Dan melalui info dari Gatot, ia mendapatkan kesan produser Film Jokowi juga merasa tak perlu novelnya Gatot. Lantas pertanyaannya dari mana produser mendapatkan cerita. Subjektif Gatot mengatakan, dia yakin dari novelnya dominan kisah diambil
Ketika dua kali berjumpa Jokowi, Gubernur DKI, Mei 2013, saya konfirmasi apakah pihak produser film meminta ijin kepadanya untuk membuat film Jokowi?

“Iya ada datang sekali. Dan saya tak berkenan diri saya difilm-layarlebarkan,” ujar Jokowi.
Konon pihak produser kini sudah selesai menggarap film Jokowi. 

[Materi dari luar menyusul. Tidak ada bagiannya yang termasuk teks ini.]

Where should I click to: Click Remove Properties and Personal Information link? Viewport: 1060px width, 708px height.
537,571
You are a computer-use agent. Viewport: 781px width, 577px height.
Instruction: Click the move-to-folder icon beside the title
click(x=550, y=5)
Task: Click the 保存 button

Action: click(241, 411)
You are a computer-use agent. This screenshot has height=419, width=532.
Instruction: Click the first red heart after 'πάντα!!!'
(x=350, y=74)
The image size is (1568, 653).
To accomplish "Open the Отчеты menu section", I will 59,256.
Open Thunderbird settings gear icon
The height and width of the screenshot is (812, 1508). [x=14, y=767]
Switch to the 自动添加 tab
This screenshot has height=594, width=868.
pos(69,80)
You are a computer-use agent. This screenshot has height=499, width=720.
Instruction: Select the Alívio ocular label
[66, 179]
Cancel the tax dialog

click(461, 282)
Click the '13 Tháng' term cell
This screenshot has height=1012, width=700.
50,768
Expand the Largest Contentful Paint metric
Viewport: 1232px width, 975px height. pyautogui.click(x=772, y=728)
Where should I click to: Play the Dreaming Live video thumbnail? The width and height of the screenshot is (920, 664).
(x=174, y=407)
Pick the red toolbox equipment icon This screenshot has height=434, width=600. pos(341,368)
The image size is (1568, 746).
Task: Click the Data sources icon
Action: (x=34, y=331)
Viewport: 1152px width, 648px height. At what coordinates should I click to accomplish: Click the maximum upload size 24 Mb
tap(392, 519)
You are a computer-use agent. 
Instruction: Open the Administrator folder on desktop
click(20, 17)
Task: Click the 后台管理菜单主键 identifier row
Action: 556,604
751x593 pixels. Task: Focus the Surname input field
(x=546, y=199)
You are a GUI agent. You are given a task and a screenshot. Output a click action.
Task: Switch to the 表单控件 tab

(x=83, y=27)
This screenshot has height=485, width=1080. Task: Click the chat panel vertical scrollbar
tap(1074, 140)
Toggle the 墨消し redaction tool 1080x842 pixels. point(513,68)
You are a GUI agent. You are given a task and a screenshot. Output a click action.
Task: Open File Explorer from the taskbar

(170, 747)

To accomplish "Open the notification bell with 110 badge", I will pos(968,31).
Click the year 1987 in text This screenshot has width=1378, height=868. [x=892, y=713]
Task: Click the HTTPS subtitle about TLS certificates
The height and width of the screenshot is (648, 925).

Dan konon pula, produser sangat yakin Jokowi hadir di pemutaran perdananya di bioskop. Dan dugaan saya kontroversi ini sengaja dibiarkan produser agar filmnya terkenal dan orang berbondong-bondong ke bioskop. Mereka ingin mengambil momentum mengingat kini apa-apa serba Jokowi mendapat rating tinggi.
Akan hal nasib dialami penulis seperti Gatot, bukan barang baru. Mereka yang mengeluarkan daya upayanya, sebagai penulis di negeri ini sudah panjang cerita acap diinjak-injak. Faktor keinsanan selama ini menjadi titik masalah yang tak di-wongke. Apalagi bila berhadapan dengan para produser film yang berkapital kuat. Penulis hanyalah sekrup yang kadang tak dibutuhkan. Apalagi juga bisa diciptakan penulis skenario film yang mengaku bisa melakukan riset sendiri, mengarang sendiri.

Maka Minggu 9, Juni 2013 atas dukungan kawannya, Gatot ingin melakukan konperensi pers di restoran Bandar Jakarta, Ancol, Jakarta Utara, akan nasib yang dia alami ini. Pertanyaan berikutnya siapa wartawan yang mau datang? Karena di setiap konperensi pers, pihak penyelenggra selalu menyiapkan amplop berisi uang untuk ongkos. Gatot tentulah tak memiliki duit. 

Saya katakan kepada Gatot undang saja, siapa tahu satu dua kawan-kawan media berkenan datang. Toh, Gatot juga penulis, tulis saja akan kenyataan ini.